Tujuan: Tuliskan lanjutan teks bacaan tentang qadha’ shalat dan puasa bagi orang yang bertaubat, dimulai setelah kalimat terakhir yang ditampilkan.

Teks Bacaan:
%%

Pertanyaan yang
sering muncul dalam diri orang yang bertaubat dari meninggalkan shalat dan
shaum, apakah ia harus menqadha’ (mengulang) shalat dan puasanya yang telah
ditinggalkannya dahulu. Terkadang kebimbangan ini dimanfaatkan syetan untuk
melemahkan semangatnya dalam bertaubat. Sehingga ia merasa awang-awangen (sangat
tidak mampu) dalam menempuh jalan taubat itu. Akibatnya, ia berputus asa dari
rahmat Allah sehingga tetap dalam penderitaan jiwanya.
Syaikh bin Bazz
pernah mendapatkan pertanyaan serupa, tentang orang yang tidak pernah shalat
dan puasa. Ia melakukannya dengan sengaja. Setelah mendapat petunjuk, ia
bertaubat kepada Allah, menyesali dan menangisi kelalaiannya tersebut.
Sampai-sampai ia menjalankan qadha’ atas shalat-shalat, puasa, dan semua ibadah
yang telah ditinggalkannya dahulu. Pertanyaannya, apakah orang tadi memang
diperintahkan untuk menqadha’ shalat dan puasa, ataukah cukup ia taubat dan
jalankan ibadahnya sekarang?
Beliau menjawab,
“Siapa yang meninggalkan shalat dan puasa lalu bertaubat kepada Allah dengan
taubat nasuha, ia tidak harus menqadha’ apa yang pernah ditinggalkan. Karena
meninggalkan shalat adalah perbuatan besar yang mengeluarkan dari agama
(Islam), walaupaun orang yang meninggalkannya tidak menentang kewajibannya
menurut satu dari dua pendapat ulama yang lebih shahih. Allah Subhanahu Wa
Ta'ala berfirman,
قُل لِلَّذِينَ كَفَرُواْ إِن يَنتَهُواْ يُغَفَرْ لَهُم مَّا قَدْ
سَلَفَ
“Katakanlah kepada
orang-orang yang kafir itu: Jika mereka berhenti (dari kekafirannya),
niscaya Allah akan mengampuni mereka tentang dosa-dosa mereka yang sudah lalu.
. . ” (QS. Al-Anfal: 38)
. . . Siapa yang
meninggalkan shalat dan puasa lalu bertaubat kepada Allah dengan taubat nasuha,
ia tidak harus menqadha’ apa yang pernah ditinggalkan . . . (Syaikh Ibnu Bazz)
Nabi Shallallahu
'Alaihi Wasallam bersabda, “Islam menghancurkan apa yang sudah dikerjakan
sebelumnya (dari kekufuran), dan taubat menutup perbuatan-perbuatan
sebelumnya.”
Firman Allah Subhanahu
Wa Ta'ala,
وَإِنِّي لَغَفَّارٌ لِّمَن تَابَ وَآمَنَ وَعَمِلَ صَالِحًا ثُمَّ
اهْتَدَى
“Dan sesungguhnya
Aku Maha Pengampun bagi orang yang bertobat, beriman, beramal saleh, kemudian
tetap di jalan yang benar.” (QS. Thaahaa: 82)

%%

Informasi Pendukung:
%%

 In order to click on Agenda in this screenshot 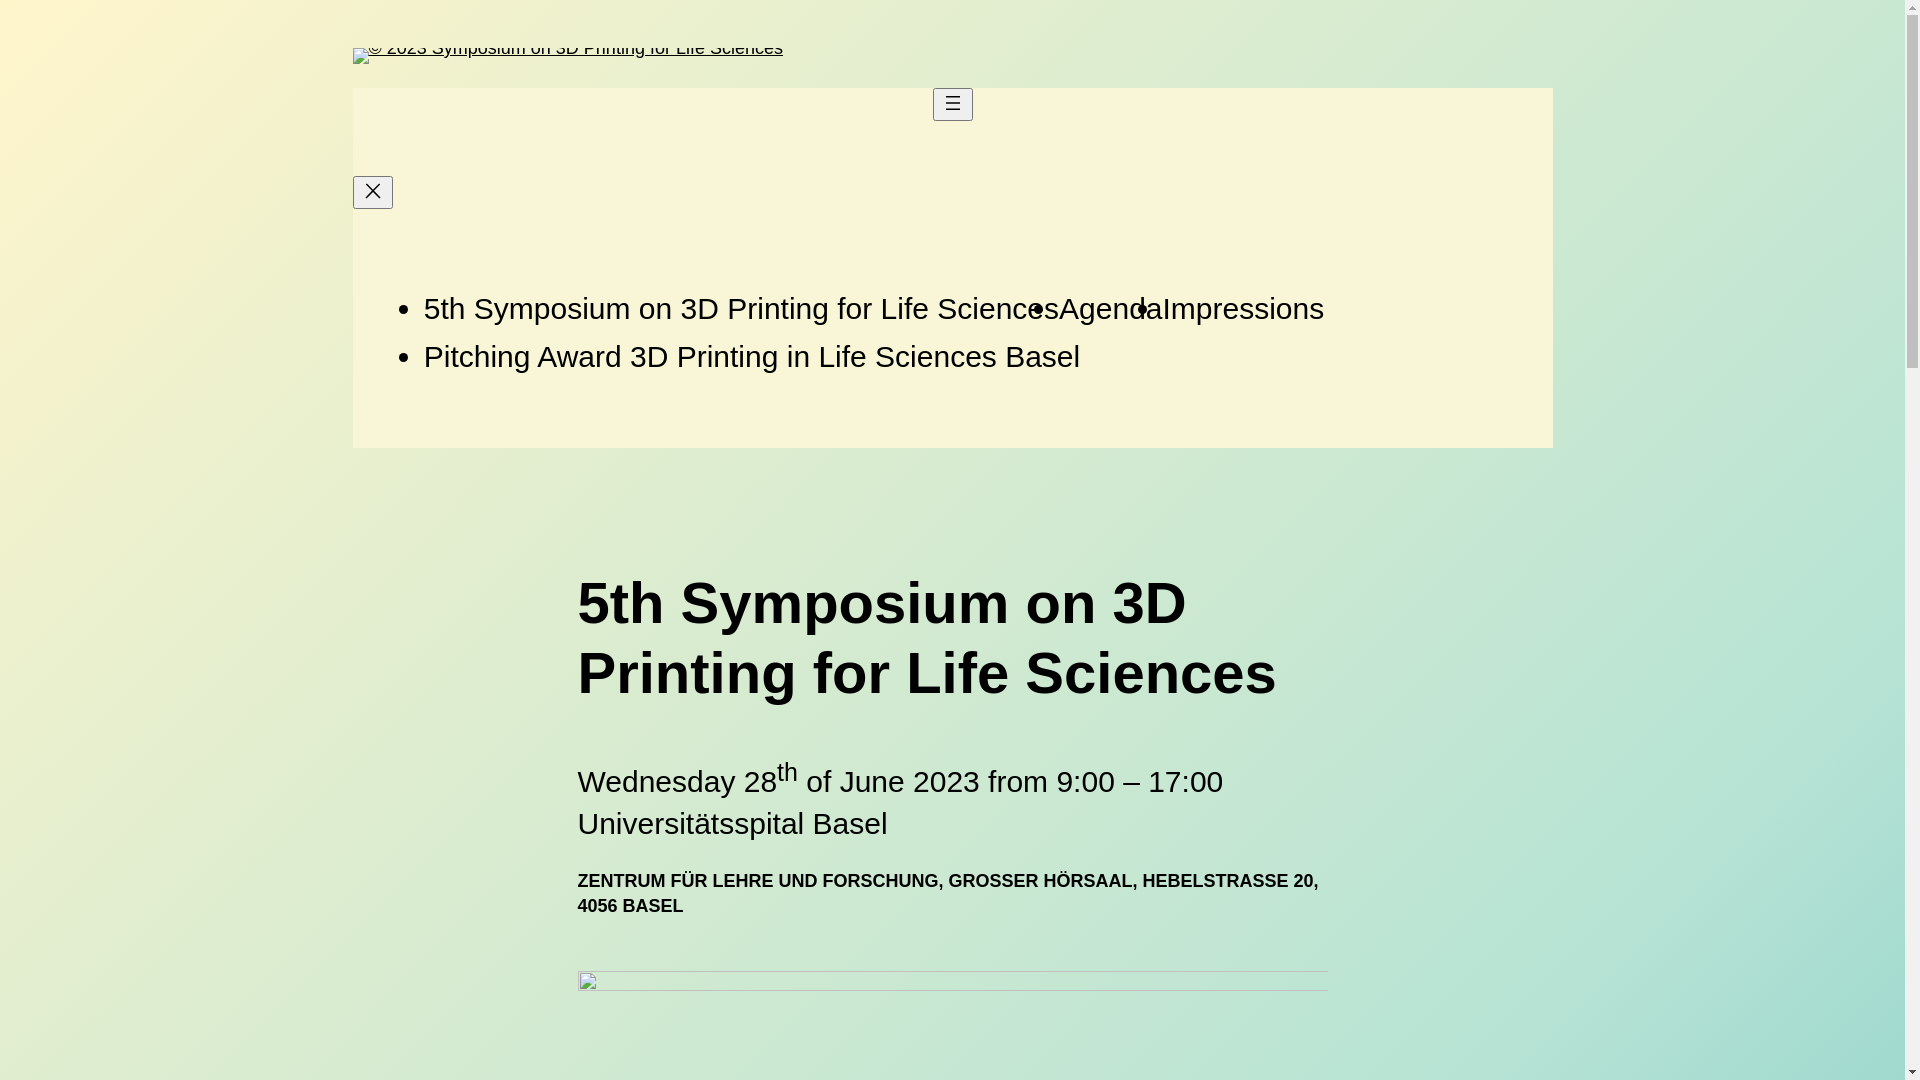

%%

Jawaban Tugas:
Firman Allah Subhanahu
Wa Ta'ala,
يَا أَيُّهَا الَّذِينَ آمَنُوا تُوبُوا إِلَى اللَّهِ تَوْبَةً
نَّصُوحًا عَسَى رَبُّكُمْ أَن يُكَفِّرَ عَنكُمْ سَيِّئَاتِكُمْ وَيُدْخِلَكُمْ
جَنَّاتٍ تَجْرِي مِن تَحْتِهَا الْأَنْهَارُ
“Hai orang-orang
yang beriman, bertobatlah kepada Allah dengan taubat yang semurni-murninya,
mudah-mudahan Tuhan kamu akan menghapus kesalahan-kesalahanmu dan memasukkan
kamu ke dalam surga yang mengalir di bawahnya sungai-sungai,. . . ” (QS.
Al-Tahriim: 8)
Di antaranya sabda
Nabi Shallallahu 'Alaihi Wasallam,
اَلتَّائِبُ مِنَ الذَّنْبِ كَمَنْ لاَ ذَنْبَ لَهُ
"Orang yang
bertaubat dari dosa seperti orang yang tidak berdosa." (HR. Ibnu Majah dan
dihasankan oleh Syaikh Al-Albani).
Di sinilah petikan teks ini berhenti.